I’ve argued before that Ofsted’s judgements too often reflect the affluence of a school’s intake as well as the social background of its pupils, rather than the performance of the school itself.
In other words, schools with more working-class kids are more likely to be rated ”inadequate” than ”good”, and are less likely to improve in subsequent inspections.
This isn’t fair, and it’s one of the reasons Labour believes that school inspections need a radical overhaul.
However, these problems go beyond Ofsted. While independent, Ofsted is, ultimately, a branch of government. It can only operate within a system and within policies set by the Department for Education.
Reforming Ofsted isn’t enough to improve the lives of working-class pupils.
Instead, we need to look holistically: we need to address the damage of Tory education policy.
However, I’d need an entire issue of Tes to go through each and every failing of this government in education alone, so I’ll try to be concise.
The Queen’s Speech, for instance, had virtually nothing to say about education.

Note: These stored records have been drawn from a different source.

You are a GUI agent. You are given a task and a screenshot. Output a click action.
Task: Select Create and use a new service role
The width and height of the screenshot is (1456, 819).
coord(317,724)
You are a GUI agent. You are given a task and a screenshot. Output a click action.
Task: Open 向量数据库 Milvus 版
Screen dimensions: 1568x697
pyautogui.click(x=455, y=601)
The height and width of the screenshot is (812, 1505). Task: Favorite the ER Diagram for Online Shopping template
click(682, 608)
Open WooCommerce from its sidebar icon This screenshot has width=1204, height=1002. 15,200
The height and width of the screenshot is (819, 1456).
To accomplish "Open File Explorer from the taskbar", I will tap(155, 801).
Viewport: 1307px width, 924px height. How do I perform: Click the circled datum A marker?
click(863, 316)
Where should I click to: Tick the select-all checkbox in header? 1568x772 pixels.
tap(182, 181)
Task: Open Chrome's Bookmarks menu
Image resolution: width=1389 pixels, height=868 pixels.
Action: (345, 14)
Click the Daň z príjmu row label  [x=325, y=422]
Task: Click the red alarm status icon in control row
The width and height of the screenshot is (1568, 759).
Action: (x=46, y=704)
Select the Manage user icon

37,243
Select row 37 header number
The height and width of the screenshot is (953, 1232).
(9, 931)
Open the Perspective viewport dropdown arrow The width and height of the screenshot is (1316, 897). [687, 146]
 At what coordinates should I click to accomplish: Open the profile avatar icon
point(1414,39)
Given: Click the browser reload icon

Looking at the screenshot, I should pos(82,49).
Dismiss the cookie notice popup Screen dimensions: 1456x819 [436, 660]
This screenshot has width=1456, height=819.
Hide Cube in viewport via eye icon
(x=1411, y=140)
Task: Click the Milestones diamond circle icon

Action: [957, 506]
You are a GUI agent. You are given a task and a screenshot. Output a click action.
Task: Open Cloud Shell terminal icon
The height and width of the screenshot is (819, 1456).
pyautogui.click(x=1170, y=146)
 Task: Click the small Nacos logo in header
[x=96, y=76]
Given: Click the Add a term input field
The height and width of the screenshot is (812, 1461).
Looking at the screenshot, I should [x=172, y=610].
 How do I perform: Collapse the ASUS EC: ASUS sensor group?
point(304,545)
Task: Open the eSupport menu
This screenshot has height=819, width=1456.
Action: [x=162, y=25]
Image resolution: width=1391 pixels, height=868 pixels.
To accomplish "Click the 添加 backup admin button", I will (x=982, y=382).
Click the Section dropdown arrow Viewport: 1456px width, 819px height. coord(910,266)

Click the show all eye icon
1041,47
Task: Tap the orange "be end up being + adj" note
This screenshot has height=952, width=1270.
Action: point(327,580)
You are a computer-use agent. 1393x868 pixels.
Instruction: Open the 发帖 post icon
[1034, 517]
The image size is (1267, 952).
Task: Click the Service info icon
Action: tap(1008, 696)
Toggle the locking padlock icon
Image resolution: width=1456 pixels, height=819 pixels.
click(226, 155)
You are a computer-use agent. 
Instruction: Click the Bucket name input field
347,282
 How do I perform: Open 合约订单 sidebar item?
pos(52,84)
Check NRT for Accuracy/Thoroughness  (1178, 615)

And the Institute for Fiscal Studies found that when schools finally receive the new money they were promised, they will still be hundreds of millions of pounds worse off than they were in 2010.
Furthermore, the money going into schools, under the guise of “levelling-up”, is going to affluent institutions rather than disadvantaged schools. This is senseless.
Harder to succeed
The majority of disadvantaged pupils don’t even get access to a breakfast club. Many are not eligible for free school meals,.
The rise in child poverty, driven by Tory cuts to social security, is making it harder for children to succeed in schools.
In addition, capital funding for education, which has already been cut by 40 per cent since the Tories came to power more than nine years ago, will continue to fall even further.
The challenges are most severe for those pupils who need the most support.
Children with special educational needs and disabilities are also being disadvantaged. Despite the promise of additional funding in the spending review, councils are still expected to face a budget shortfall on high needs, and there is no certainty beyond next year.
For Budget 2020, the government needs to amend these mistakes. Not to do so would be a social injustice.